(Word and element locating data)
┄┄┄┄┄┄┄┄┄┄

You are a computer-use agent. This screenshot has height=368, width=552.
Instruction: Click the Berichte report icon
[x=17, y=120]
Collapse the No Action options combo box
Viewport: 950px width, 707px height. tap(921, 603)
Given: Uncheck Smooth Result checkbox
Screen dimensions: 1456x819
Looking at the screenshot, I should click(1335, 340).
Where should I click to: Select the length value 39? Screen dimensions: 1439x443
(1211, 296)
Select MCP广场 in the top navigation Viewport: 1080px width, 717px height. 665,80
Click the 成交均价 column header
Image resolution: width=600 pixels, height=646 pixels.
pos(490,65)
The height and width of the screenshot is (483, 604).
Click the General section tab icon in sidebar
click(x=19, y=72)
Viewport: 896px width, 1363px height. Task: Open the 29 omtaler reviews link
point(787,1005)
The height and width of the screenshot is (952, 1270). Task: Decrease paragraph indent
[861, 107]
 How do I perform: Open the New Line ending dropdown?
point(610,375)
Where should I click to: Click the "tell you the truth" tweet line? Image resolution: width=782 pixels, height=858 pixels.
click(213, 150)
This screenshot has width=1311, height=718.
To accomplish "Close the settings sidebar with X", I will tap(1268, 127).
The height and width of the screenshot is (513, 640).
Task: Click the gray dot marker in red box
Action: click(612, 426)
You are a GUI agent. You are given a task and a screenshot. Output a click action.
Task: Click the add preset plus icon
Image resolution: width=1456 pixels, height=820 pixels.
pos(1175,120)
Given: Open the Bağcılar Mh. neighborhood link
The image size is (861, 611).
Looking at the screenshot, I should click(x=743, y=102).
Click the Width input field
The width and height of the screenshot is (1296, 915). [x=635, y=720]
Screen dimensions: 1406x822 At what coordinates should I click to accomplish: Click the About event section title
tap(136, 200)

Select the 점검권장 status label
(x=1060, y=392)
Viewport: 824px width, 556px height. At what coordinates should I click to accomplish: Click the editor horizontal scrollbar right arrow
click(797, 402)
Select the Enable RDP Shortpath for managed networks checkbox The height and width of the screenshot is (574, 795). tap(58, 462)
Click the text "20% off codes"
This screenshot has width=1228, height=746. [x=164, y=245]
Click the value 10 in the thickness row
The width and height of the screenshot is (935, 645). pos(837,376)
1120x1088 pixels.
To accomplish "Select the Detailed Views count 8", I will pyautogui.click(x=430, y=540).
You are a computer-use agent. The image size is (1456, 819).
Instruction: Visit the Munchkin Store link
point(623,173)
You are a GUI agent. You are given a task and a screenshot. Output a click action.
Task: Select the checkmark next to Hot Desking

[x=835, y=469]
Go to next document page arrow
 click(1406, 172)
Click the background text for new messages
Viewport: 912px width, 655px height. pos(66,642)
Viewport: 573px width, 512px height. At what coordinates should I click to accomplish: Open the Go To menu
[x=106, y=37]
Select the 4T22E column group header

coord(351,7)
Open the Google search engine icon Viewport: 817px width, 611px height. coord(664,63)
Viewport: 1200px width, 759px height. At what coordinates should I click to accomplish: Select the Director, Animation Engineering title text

┄┄┄┄┄┄┄┄┄┄

[EXERCISE AIM]: Copy all of the data above line for line, without changing anything.

[WRITTEN REPLY]:
You are a computer-use agent. This screenshot has height=368, width=552.
Instruction: Click the Berichte report icon
[x=17, y=120]
Collapse the No Action options combo box
Viewport: 950px width, 707px height. tap(921, 603)
Given: Uncheck Smooth Result checkbox
Screen dimensions: 1456x819
Looking at the screenshot, I should click(1335, 340).
Where should I click to: Select the length value 39? Screen dimensions: 1439x443
(1211, 296)
Select MCP广场 in the top navigation Viewport: 1080px width, 717px height. 665,80
Click the 成交均价 column header
Image resolution: width=600 pixels, height=646 pixels.
pos(490,65)
The height and width of the screenshot is (483, 604).
Click the General section tab icon in sidebar
click(x=19, y=72)
Viewport: 896px width, 1363px height. Task: Open the 29 omtaler reviews link
point(787,1005)
The height and width of the screenshot is (952, 1270). Task: Decrease paragraph indent
[861, 107]
 How do I perform: Open the New Line ending dropdown?
point(610,375)
Where should I click to: Click the "tell you the truth" tweet line? Image resolution: width=782 pixels, height=858 pixels.
click(213, 150)
This screenshot has width=1311, height=718.
To accomplish "Close the settings sidebar with X", I will tap(1268, 127).
The height and width of the screenshot is (513, 640).
Task: Click the gray dot marker in red box
Action: click(612, 426)
You are a GUI agent. You are given a task and a screenshot. Output a click action.
Task: Click the add preset plus icon
Image resolution: width=1456 pixels, height=820 pixels.
pos(1175,120)
Given: Open the Bağcılar Mh. neighborhood link
The image size is (861, 611).
Looking at the screenshot, I should click(x=743, y=102).
Click the Width input field
The width and height of the screenshot is (1296, 915). [x=635, y=720]
Screen dimensions: 1406x822 At what coordinates should I click to accomplish: Click the About event section title
tap(136, 200)

Select the 점검권장 status label
(x=1060, y=392)
Viewport: 824px width, 556px height. At what coordinates should I click to accomplish: Click the editor horizontal scrollbar right arrow
click(797, 402)
Select the Enable RDP Shortpath for managed networks checkbox The height and width of the screenshot is (574, 795). tap(58, 462)
Click the text "20% off codes"
This screenshot has width=1228, height=746. [x=164, y=245]
Click the value 10 in the thickness row
The width and height of the screenshot is (935, 645). pos(837,376)
1120x1088 pixels.
To accomplish "Select the Detailed Views count 8", I will pyautogui.click(x=430, y=540).
You are a computer-use agent. The image size is (1456, 819).
Instruction: Visit the Munchkin Store link
point(623,173)
You are a GUI agent. You are given a task and a screenshot. Output a click action.
Task: Select the checkmark next to Hot Desking

[x=835, y=469]
Go to next document page arrow
 click(1406, 172)
Click the background text for new messages
Viewport: 912px width, 655px height. pos(66,642)
Viewport: 573px width, 512px height. At what coordinates should I click to accomplish: Open the Go To menu
[x=106, y=37]
Select the 4T22E column group header

coord(351,7)
Open the Google search engine icon Viewport: 817px width, 611px height. coord(664,63)
Viewport: 1200px width, 759px height. At what coordinates should I click to accomplish: Select the Director, Animation Engineering title text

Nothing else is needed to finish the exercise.